Connecting The Dots

日頃の気付きを綴っていきます

「買いたい!」のスイッチを押す方法

最近「儲かりまっか?」と聞かれる機会がめっきり減った。これは国内のほぼ全ての業種が不景気だからかもしれない。多くの企業は「モノが売れなら値段を下げれば良い」という、「価格戦略」に傾斜し、自らの首を絞めているといっても過言ではない。価格戦略は限りなくゼロ円に近づいている。

本当に不況でモノが売れないのだろうか?そんな社会的な風潮に一石を投じる本がある。
「買いたい!」のスイッチを押す方法
著者はオラクルのひと・しくみ研究所代表の小阪裕司氏。オラクル ひと・しくみ研究所は「日経MJ」(日経流通新聞)にコラムの連載するなど、マーケティング業界でも一目を置かれている存在だ。

■人は「買う」までに二つのハードルがある。

□第1のハードル=「買いたい」か「買いたくない」か
お酒を飲まない人に日本酒を薦めるのと同じで買いたくない人に、無理に勧めてもダメだということ。
□第2のハードル=「買える」か「買えない」か
欲しくてもお金が無ければ買えない。もちろん、不況の影響を受ける。価格を下げることでこの第2のハードルを下げる事が出来る。つまり、世の中で報道、議論されているのはこっち。
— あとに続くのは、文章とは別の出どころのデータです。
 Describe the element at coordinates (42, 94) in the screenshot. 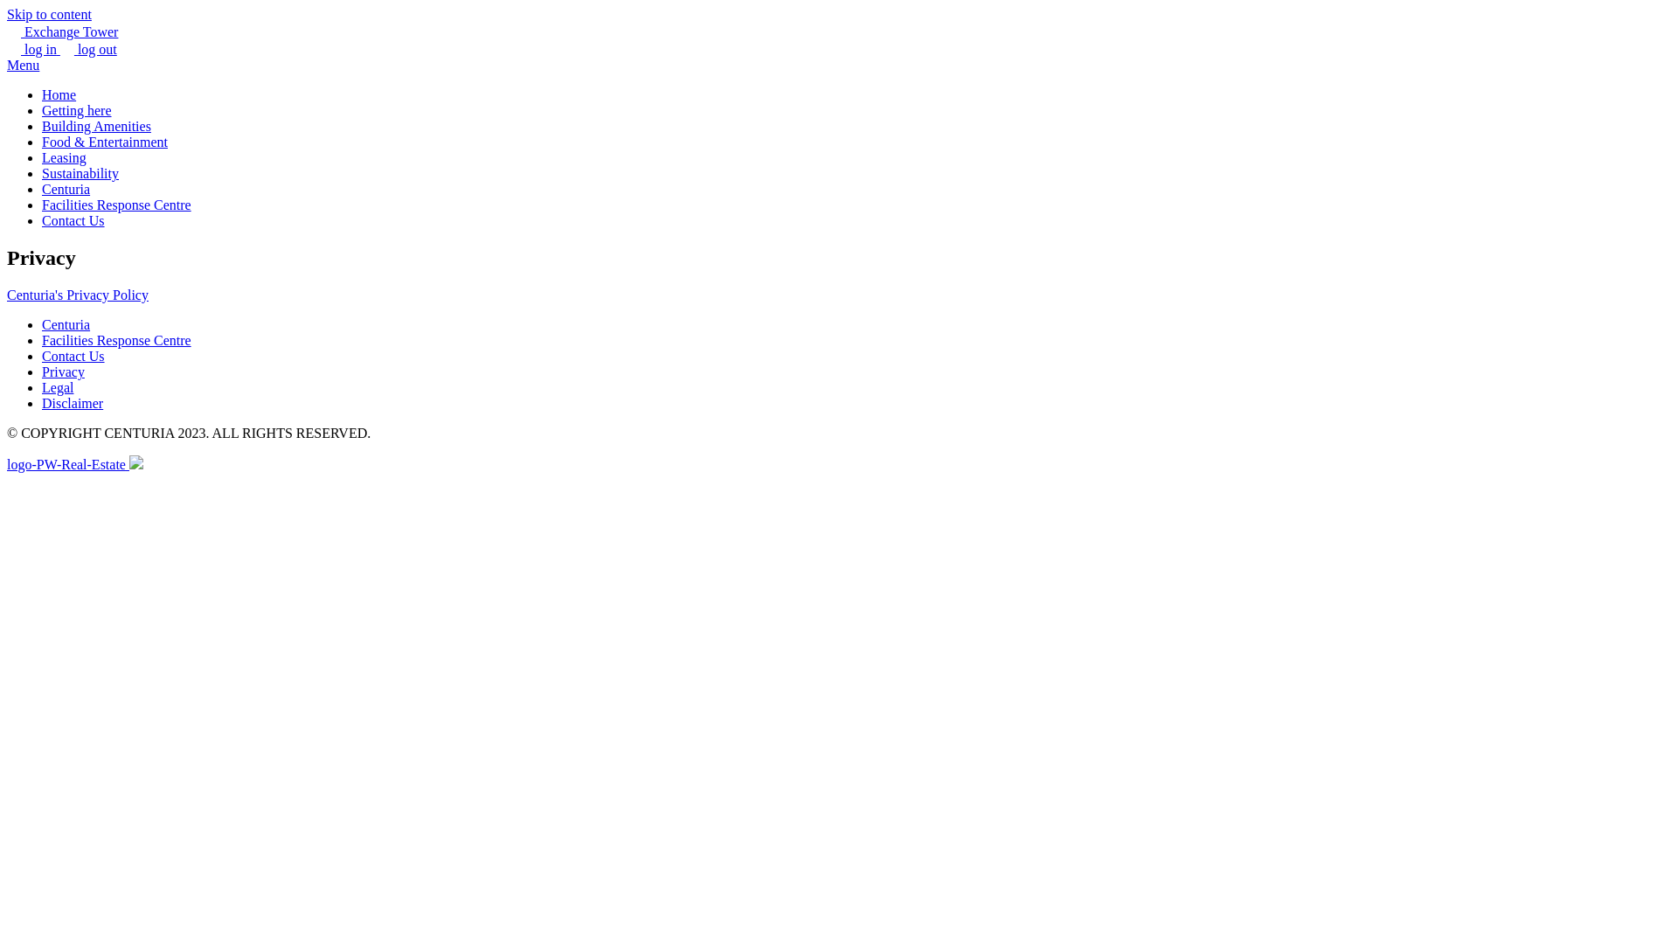

I see `'Home'` at that location.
この本では、そもそも「第1のハードル」である、「買いたい」という情動を起こす必要があるとしている。これが本のタイトルの【「買いたい!」のスイッチを押す方法】につながる。そして、「売れない」ときは、「感性情報×購買行動モデル」のどの部分に問題が生じているか、その原因が何かを分析すべきだと述べている。
お酒をあまり飲まない人に、どうやったらお酒を飲みたくなるようにすることができるか?身だしなみに無頓着な人に、どうやったらオシャレにの興味を持たせることができるか?いかに、生活者に気付きや感動を与えることができるか。
この本では「どこでも買えるプリンの売り上げが50倍になった」などの事例を交えて不況に勝つ手法を解説している。マーケティング担当者やデフレで困っているお店の担当者必見の本。